Problem description -
Where a line contains the word "Select", copy that line from the records below.

(Records drawn from a dataset)
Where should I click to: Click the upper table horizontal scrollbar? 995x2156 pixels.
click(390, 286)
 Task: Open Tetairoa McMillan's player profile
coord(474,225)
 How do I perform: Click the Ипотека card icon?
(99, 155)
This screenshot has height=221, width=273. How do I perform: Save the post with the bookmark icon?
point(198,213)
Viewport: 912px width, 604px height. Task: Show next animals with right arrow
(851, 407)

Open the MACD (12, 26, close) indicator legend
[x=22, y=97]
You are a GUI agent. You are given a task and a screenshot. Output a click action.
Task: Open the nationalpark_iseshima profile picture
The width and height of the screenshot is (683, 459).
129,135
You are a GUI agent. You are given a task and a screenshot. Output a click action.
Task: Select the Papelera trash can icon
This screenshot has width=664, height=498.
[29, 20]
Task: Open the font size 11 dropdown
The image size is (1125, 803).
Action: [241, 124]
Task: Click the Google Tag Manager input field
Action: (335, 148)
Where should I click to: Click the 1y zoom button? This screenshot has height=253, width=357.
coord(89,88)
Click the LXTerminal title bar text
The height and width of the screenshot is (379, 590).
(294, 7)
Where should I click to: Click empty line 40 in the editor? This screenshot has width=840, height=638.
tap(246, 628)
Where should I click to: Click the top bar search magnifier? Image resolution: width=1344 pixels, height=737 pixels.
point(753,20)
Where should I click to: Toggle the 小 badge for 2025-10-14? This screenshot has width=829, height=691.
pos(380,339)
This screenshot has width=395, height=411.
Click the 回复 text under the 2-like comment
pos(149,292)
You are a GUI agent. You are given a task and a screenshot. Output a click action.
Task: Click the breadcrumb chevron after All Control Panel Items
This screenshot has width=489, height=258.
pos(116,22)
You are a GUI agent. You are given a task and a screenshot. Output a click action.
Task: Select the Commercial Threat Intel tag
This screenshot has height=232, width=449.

Solution -
Task: Select the Papelera trash can icon
Task: Select the Commercial Threat Intel tag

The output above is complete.